Introduction to MCMC methods: From importance sampling to advanced algorithms

1. Introduction

This post (or rather a collection of notes) is an attempt to go through different concepts around MCMC methods from the ground up. I will be trying to gather and structure my learnings around this topic in a way that is clear, intelligible, and beginner friendly.

Sampling from complex, high-dimensional probability distributions is a fundamental challenge in statistics, machine learning, and many applied fields. The core idea is that Markov Chain Monte Carlo (MCMC) methods overcome this challenge by constructing a Markov chain whose stationary distribution is the target distribution.

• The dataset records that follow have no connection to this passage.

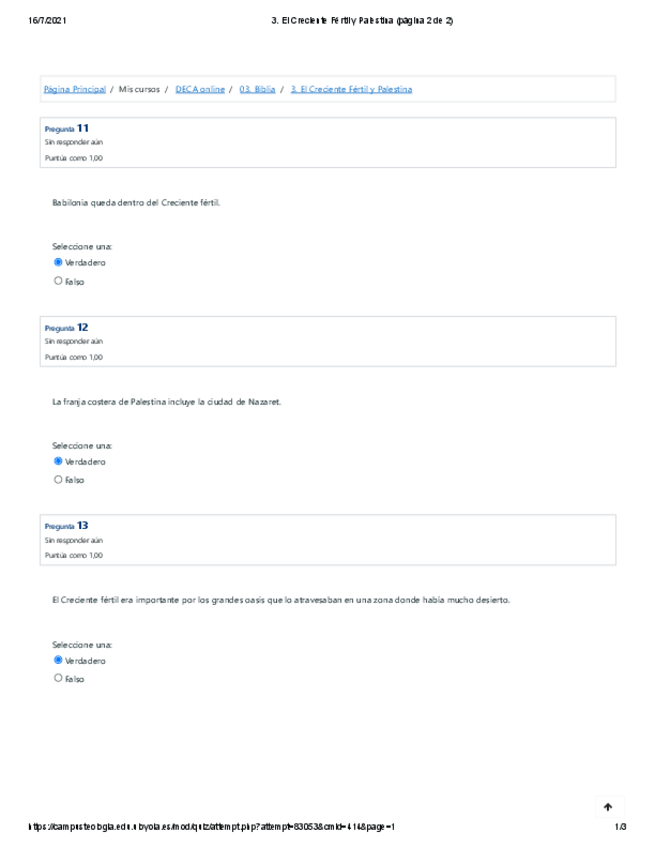Select Falso for question 11
This screenshot has width=655, height=848.
tap(58, 281)
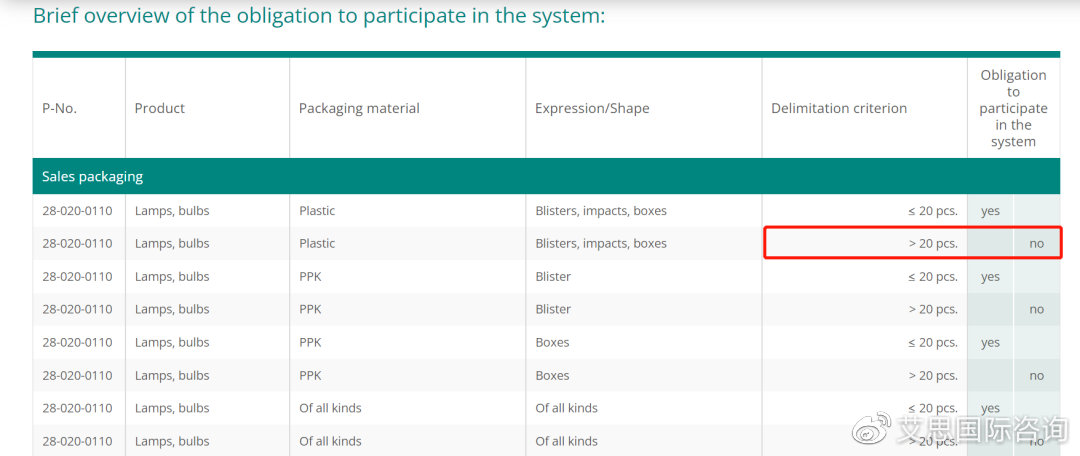The width and height of the screenshot is (1080, 456).
Task: Click the '艾思国际咨询' watermark text
Action: (981, 431)
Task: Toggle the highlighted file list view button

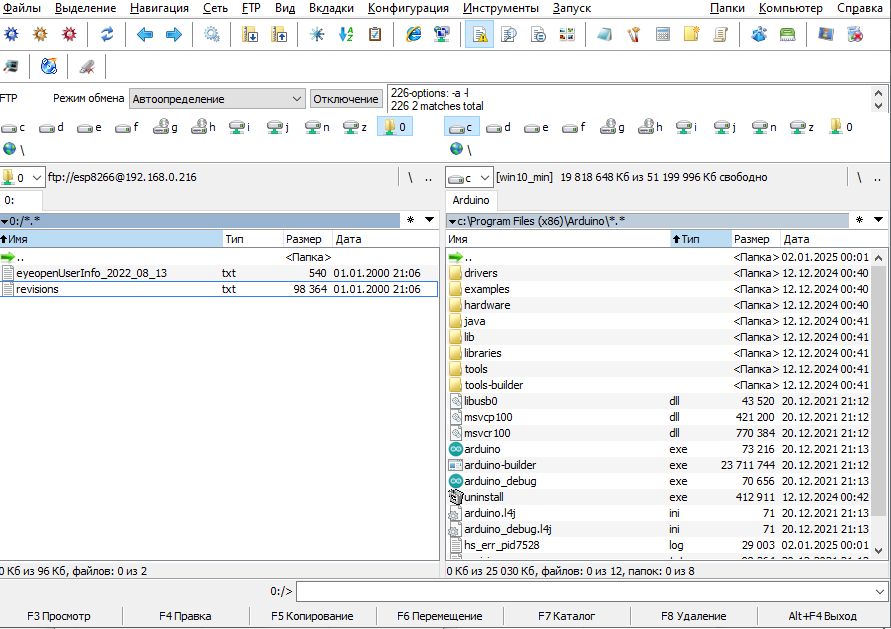Action: (x=479, y=34)
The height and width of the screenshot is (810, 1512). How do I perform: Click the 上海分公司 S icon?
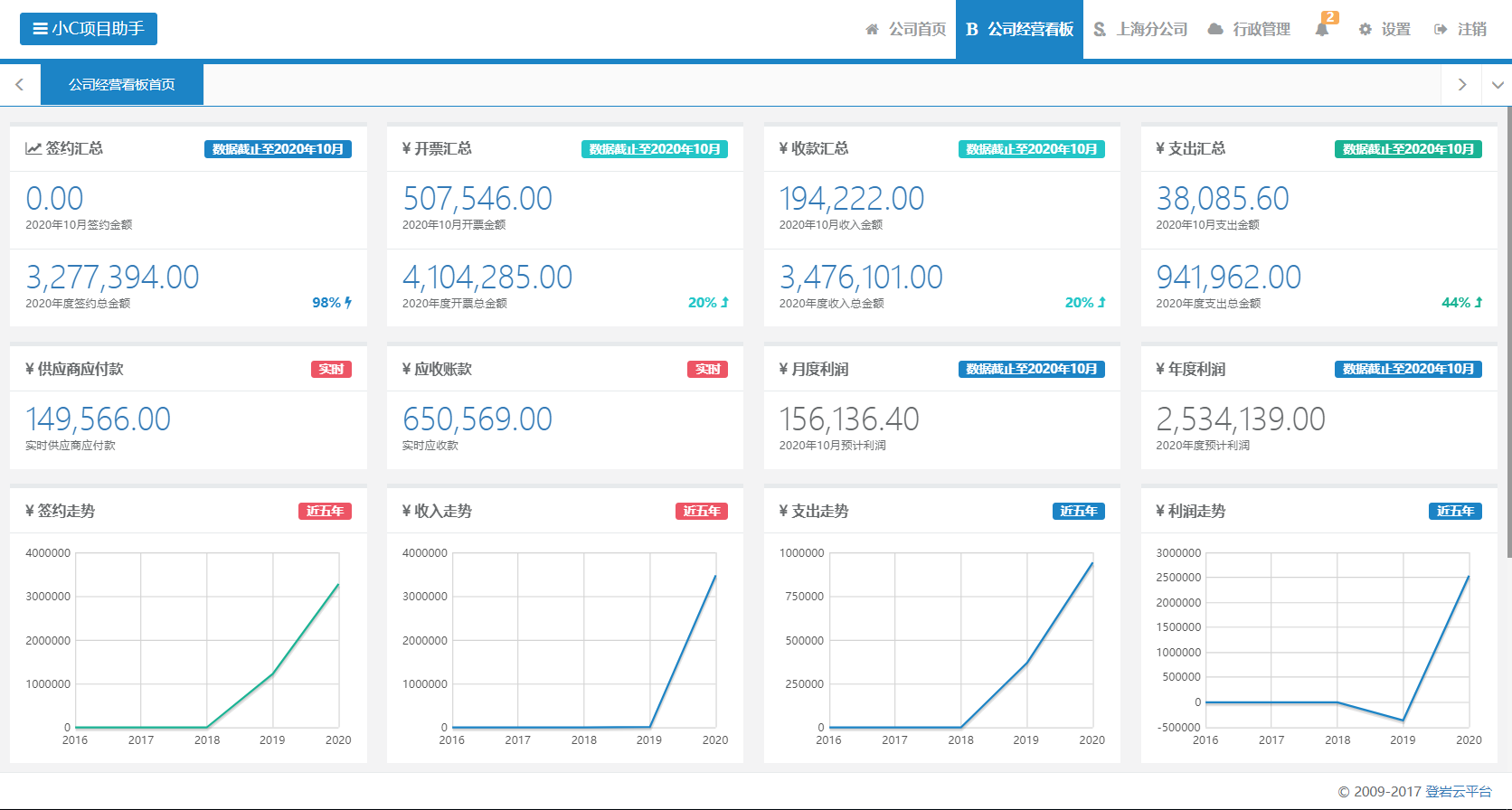pyautogui.click(x=1099, y=30)
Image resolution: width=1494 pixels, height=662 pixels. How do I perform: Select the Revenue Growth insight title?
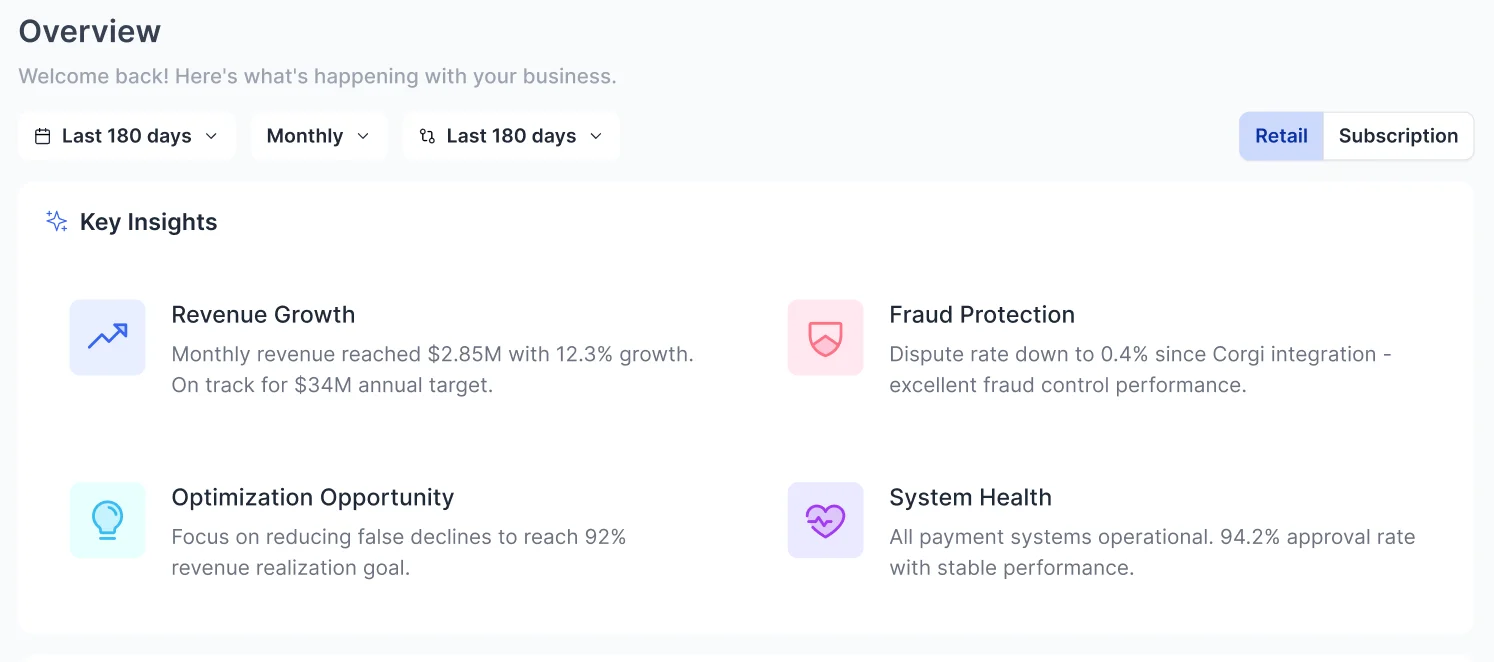(263, 314)

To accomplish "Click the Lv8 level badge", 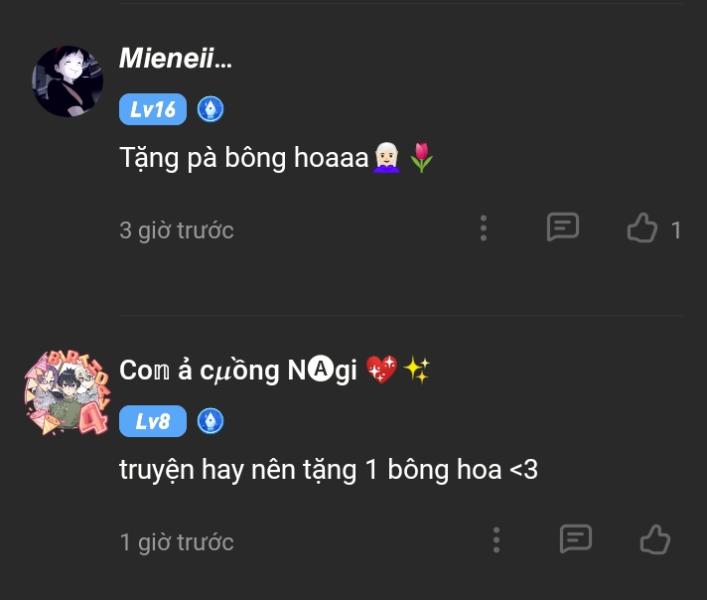I will click(153, 421).
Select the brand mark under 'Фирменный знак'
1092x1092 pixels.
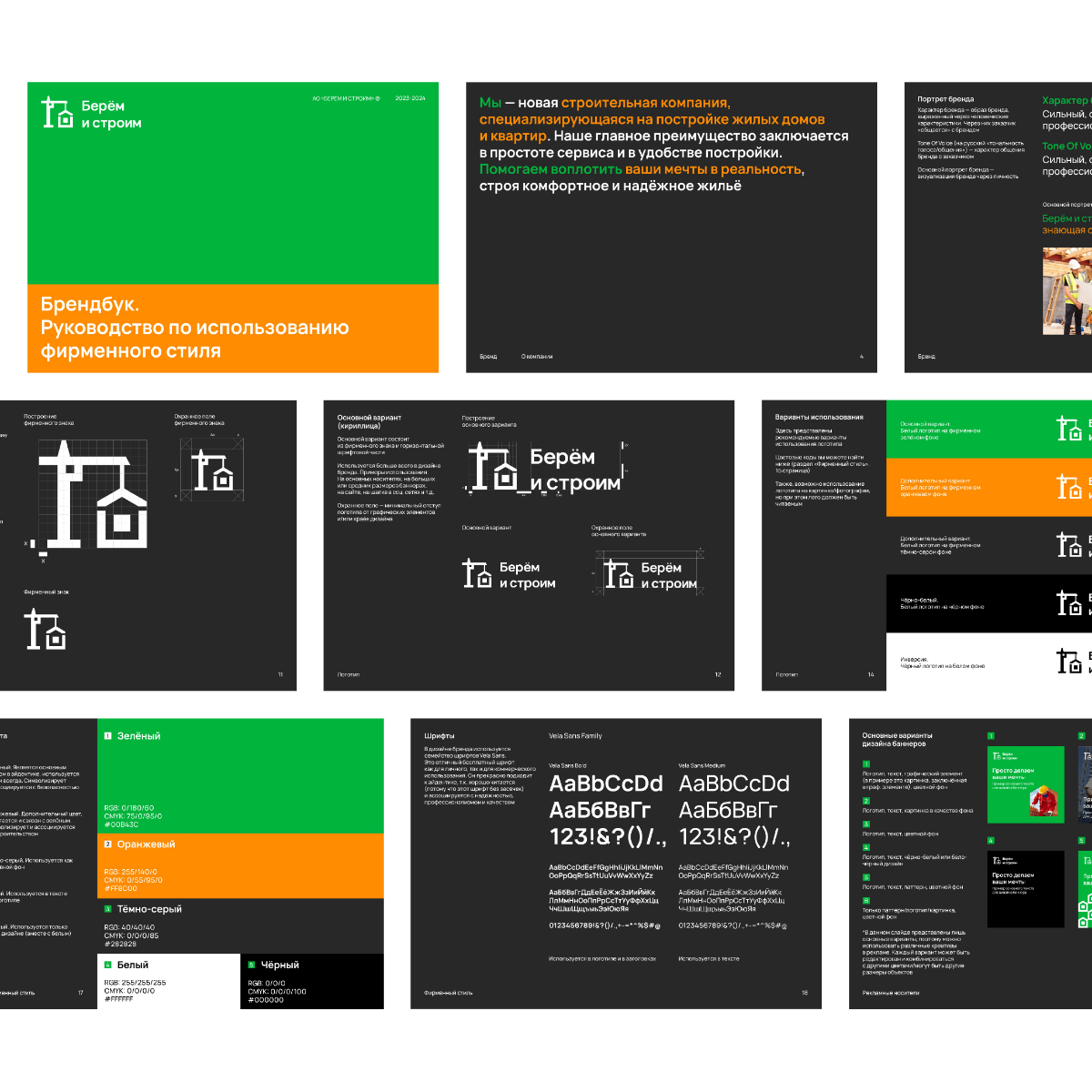coord(45,630)
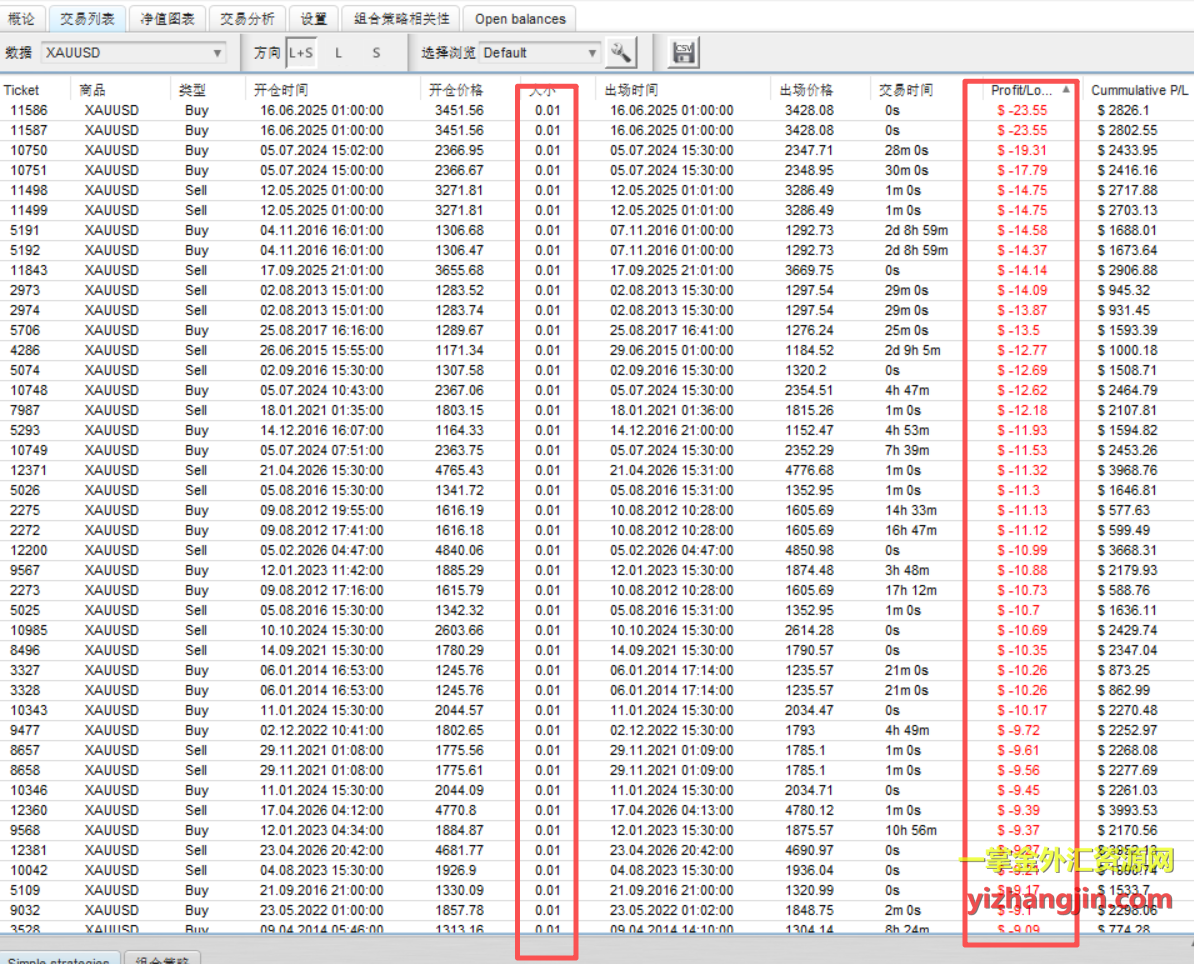Sort by Cummulative P/L column header
Image resolution: width=1194 pixels, height=964 pixels.
(1139, 90)
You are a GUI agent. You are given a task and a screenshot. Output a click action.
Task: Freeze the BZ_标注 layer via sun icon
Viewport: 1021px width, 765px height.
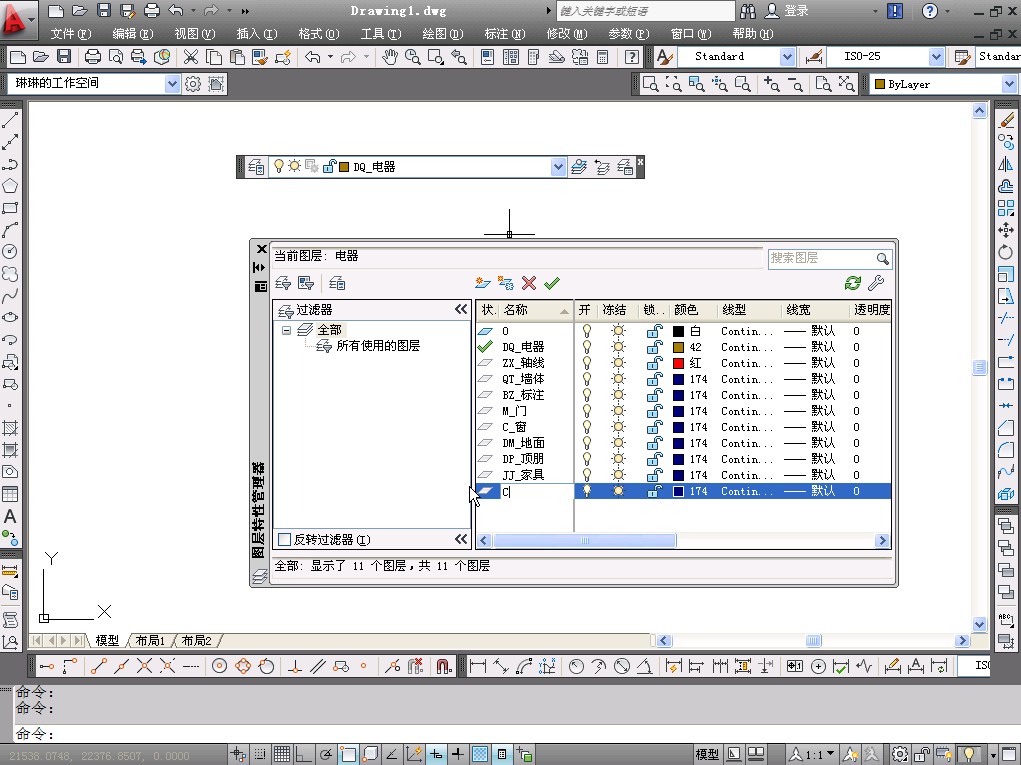pyautogui.click(x=618, y=395)
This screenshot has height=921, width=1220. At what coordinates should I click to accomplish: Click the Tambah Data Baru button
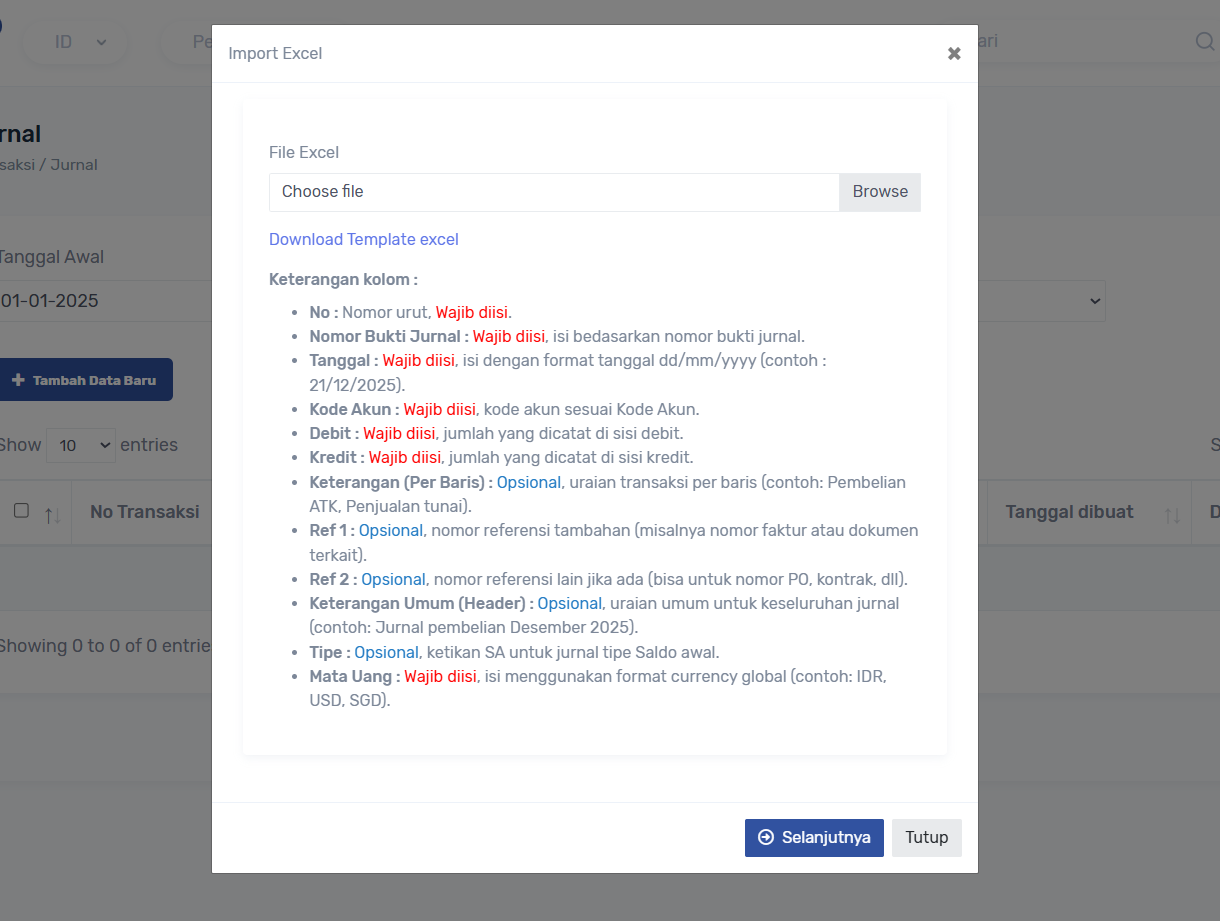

In practice, MCMC is used for Bayesian inference, uncertainty quantification, and solving inverse problems in areas such as audio and image processing. This blogpost proposes an accessible introduction to MCMC methods from its theoretical foundations to some Python implementations of these algorithms for real world use cases.

2. Theoretical Foundations

2.1. Markov Chains and Stationarity

A Markov chain is a sequence of random variables ${X_t}_{t \geq 0}$ that satisfies the Markov property:

\[P(X_{t+1} = y \mid X_t = x, X_{t-1} = x_{t-1}, \dots) = P(X_{t+1}=y \mid X_t=x).\]

The chain’s dynamics are defined by a transition probability $P(x,y)$ (or kernel) that is time-independent.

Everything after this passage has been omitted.